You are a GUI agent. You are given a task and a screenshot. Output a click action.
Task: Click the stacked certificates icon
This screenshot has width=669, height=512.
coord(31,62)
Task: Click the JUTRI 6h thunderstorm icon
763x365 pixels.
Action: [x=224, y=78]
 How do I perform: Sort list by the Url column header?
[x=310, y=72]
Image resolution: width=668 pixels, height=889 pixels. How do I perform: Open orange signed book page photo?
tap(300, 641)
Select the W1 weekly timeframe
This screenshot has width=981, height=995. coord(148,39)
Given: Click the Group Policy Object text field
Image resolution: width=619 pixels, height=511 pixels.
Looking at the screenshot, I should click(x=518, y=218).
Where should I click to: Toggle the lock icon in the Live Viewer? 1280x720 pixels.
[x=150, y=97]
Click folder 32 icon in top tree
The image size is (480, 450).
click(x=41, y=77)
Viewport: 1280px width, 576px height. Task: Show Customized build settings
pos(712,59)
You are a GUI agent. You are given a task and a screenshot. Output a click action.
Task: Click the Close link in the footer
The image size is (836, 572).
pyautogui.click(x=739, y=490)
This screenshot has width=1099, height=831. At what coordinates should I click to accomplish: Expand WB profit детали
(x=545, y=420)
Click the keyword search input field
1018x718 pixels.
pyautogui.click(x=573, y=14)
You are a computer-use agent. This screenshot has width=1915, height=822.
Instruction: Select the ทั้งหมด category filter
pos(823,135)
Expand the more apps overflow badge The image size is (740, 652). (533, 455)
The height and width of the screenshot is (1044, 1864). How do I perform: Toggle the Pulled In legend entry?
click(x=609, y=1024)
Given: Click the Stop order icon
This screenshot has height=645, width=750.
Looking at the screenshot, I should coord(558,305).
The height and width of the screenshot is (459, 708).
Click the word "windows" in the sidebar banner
^^^^^^^^^^^^^^^^
• DESCRIPTION OF THE TASK
Each line above that contains the string "field" should be identified and copied.

• SOLVED EXERCISE
Given: Click the Group Policy Object text field
Click the keyword search input field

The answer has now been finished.